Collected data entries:
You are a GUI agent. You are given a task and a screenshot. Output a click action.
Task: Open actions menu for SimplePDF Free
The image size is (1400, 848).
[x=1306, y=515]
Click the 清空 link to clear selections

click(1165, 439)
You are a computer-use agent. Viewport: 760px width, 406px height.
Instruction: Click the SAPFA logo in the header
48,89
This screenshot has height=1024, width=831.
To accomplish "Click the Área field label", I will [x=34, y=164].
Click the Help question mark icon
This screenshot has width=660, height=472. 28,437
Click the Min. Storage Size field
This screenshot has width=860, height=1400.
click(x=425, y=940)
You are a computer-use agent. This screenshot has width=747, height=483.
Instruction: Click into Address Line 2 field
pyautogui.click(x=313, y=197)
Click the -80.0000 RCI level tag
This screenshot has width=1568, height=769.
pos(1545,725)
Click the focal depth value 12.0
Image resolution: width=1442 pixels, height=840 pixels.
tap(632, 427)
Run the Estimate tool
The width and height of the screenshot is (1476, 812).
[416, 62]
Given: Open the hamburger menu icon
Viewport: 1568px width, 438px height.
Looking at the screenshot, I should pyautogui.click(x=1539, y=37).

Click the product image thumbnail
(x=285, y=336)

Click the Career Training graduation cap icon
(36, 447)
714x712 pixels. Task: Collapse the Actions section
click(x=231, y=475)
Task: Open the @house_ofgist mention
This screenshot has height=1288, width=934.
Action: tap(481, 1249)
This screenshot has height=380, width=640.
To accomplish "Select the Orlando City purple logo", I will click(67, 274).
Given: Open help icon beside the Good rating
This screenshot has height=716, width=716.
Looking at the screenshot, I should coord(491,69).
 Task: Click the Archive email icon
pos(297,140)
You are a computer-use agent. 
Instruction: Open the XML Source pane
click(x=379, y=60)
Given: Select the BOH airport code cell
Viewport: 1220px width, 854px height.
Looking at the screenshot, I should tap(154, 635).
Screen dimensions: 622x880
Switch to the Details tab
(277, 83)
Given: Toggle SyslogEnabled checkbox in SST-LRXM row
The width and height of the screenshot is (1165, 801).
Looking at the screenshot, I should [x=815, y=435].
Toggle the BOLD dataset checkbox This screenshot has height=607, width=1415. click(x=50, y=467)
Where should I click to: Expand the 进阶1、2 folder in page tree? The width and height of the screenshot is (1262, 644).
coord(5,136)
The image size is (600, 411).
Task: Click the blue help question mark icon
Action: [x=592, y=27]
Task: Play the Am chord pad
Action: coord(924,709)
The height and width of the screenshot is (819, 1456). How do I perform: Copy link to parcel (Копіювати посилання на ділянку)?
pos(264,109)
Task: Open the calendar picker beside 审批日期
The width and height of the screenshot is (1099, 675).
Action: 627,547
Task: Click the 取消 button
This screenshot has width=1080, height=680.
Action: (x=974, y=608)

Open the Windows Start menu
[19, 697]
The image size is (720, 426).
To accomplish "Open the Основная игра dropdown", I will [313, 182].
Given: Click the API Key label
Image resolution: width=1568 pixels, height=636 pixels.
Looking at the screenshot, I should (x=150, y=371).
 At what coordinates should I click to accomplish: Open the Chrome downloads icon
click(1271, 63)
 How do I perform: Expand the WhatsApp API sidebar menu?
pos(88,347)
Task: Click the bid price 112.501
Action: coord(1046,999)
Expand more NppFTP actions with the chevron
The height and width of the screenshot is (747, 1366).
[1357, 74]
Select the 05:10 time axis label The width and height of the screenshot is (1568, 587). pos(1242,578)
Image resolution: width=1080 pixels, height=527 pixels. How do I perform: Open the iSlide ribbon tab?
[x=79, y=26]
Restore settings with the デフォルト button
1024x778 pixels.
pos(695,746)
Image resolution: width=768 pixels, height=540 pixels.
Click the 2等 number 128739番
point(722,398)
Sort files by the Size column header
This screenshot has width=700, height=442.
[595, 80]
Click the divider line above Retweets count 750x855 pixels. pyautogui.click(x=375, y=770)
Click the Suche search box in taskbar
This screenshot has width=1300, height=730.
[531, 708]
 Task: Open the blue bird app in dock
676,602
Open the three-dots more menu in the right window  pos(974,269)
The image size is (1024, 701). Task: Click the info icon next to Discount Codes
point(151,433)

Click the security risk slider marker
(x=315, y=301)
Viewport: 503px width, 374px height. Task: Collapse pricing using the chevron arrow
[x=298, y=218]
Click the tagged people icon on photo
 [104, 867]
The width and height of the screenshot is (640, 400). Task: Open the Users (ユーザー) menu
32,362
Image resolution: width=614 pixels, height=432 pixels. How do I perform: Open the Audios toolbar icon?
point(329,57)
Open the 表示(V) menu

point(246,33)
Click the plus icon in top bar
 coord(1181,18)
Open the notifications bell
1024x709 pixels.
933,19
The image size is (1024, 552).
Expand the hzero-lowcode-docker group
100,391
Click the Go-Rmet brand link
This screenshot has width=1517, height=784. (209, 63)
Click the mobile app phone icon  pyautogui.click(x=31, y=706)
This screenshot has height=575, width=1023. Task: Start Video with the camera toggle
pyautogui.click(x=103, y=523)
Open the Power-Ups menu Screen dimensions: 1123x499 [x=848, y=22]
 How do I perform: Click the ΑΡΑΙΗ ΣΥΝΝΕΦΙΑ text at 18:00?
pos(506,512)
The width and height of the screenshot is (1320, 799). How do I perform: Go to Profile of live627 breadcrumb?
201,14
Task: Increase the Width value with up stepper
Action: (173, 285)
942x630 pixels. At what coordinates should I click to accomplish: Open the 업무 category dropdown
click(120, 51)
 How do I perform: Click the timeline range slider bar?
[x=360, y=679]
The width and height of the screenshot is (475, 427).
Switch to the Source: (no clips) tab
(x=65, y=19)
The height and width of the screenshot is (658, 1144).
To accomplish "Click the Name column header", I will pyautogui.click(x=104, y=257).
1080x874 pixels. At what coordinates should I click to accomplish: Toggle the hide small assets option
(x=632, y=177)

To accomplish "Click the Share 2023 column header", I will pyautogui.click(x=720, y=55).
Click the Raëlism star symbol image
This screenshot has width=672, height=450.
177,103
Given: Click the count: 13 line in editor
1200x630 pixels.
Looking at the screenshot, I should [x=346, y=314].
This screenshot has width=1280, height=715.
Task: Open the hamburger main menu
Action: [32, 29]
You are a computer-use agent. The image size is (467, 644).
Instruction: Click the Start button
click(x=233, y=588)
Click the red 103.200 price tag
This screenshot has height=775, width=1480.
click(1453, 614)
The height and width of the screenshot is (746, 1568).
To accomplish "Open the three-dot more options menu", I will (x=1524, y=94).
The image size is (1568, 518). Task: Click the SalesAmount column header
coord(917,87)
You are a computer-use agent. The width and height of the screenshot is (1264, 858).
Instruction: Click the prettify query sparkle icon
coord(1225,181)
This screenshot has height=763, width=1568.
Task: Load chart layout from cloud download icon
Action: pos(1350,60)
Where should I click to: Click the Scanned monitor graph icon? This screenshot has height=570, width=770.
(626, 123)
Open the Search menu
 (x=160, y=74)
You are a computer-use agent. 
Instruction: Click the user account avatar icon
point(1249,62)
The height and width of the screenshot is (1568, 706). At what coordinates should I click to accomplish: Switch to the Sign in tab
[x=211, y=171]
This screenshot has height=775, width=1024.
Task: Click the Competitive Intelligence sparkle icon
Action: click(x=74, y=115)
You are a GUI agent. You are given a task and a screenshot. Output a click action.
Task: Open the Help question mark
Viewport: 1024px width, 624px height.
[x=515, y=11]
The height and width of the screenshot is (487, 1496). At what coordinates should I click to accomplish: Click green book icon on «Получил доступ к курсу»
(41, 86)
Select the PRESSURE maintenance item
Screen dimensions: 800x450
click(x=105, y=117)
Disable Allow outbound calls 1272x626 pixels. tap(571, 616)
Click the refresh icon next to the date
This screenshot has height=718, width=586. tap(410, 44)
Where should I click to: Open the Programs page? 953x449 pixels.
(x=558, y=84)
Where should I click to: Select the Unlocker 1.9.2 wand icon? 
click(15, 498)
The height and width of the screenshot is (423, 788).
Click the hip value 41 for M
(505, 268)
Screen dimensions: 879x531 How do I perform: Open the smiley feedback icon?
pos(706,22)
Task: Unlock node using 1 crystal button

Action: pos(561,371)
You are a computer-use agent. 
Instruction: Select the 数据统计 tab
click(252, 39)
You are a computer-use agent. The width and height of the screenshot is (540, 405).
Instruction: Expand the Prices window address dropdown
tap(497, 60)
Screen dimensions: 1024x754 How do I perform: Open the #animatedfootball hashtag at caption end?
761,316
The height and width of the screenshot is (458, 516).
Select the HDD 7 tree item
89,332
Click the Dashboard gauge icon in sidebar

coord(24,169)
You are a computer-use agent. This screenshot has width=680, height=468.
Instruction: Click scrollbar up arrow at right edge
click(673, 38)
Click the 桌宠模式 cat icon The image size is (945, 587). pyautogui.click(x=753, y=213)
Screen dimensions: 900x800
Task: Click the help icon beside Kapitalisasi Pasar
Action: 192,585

Problem to solve:
Report the number of lines above that contain the word "computer", and only that number.

Output below:
9